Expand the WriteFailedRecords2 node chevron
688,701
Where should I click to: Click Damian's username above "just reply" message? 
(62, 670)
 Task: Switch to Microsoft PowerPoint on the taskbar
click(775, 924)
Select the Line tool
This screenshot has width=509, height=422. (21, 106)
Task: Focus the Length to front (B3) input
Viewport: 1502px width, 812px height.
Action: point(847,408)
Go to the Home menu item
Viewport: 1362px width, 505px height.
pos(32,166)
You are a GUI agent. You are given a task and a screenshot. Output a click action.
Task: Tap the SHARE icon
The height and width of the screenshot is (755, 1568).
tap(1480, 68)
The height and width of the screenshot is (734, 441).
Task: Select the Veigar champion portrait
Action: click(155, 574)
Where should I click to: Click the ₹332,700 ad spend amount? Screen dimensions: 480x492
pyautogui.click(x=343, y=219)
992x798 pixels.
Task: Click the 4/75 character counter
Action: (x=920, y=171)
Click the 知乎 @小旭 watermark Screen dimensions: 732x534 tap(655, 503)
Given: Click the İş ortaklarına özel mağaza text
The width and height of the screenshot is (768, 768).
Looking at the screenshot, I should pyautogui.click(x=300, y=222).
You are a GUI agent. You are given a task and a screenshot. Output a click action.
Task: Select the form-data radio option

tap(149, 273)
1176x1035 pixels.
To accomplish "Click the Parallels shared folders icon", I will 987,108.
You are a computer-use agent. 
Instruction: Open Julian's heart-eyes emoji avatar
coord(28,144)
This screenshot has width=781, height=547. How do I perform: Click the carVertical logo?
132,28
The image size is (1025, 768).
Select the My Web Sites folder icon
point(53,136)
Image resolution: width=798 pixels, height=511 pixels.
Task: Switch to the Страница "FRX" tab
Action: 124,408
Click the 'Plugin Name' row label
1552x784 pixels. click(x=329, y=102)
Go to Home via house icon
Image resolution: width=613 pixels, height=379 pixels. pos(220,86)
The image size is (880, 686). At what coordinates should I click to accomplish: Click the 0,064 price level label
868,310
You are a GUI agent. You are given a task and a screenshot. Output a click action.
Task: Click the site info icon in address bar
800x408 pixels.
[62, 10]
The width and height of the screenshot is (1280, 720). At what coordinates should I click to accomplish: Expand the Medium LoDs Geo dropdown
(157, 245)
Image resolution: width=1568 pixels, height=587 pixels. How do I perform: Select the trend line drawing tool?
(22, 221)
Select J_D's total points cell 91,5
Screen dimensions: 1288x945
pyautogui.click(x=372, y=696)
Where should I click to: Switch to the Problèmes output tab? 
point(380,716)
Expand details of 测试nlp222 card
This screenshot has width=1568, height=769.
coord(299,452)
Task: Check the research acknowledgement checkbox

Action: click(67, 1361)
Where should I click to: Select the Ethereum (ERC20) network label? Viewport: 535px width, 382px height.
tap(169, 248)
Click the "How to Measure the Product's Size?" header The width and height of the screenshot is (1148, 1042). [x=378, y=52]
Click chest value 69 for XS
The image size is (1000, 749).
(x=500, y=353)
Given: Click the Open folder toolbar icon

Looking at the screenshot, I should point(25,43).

**Prompt:** The answer must contain only the lines from the one with "Where should I click to: Switch" to the end of the entries above, each written out exactly.

**Solved problem:**
Where should I click to: Switch to the Problèmes output tab? 
point(380,716)
Expand details of 测试nlp222 card
This screenshot has width=1568, height=769.
coord(299,452)
Task: Check the research acknowledgement checkbox

Action: click(67, 1361)
Where should I click to: Select the Ethereum (ERC20) network label? Viewport: 535px width, 382px height.
tap(169, 248)
Click the "How to Measure the Product's Size?" header The width and height of the screenshot is (1148, 1042). [x=378, y=52]
Click chest value 69 for XS
The image size is (1000, 749).
(x=500, y=353)
Given: Click the Open folder toolbar icon

Looking at the screenshot, I should point(25,43).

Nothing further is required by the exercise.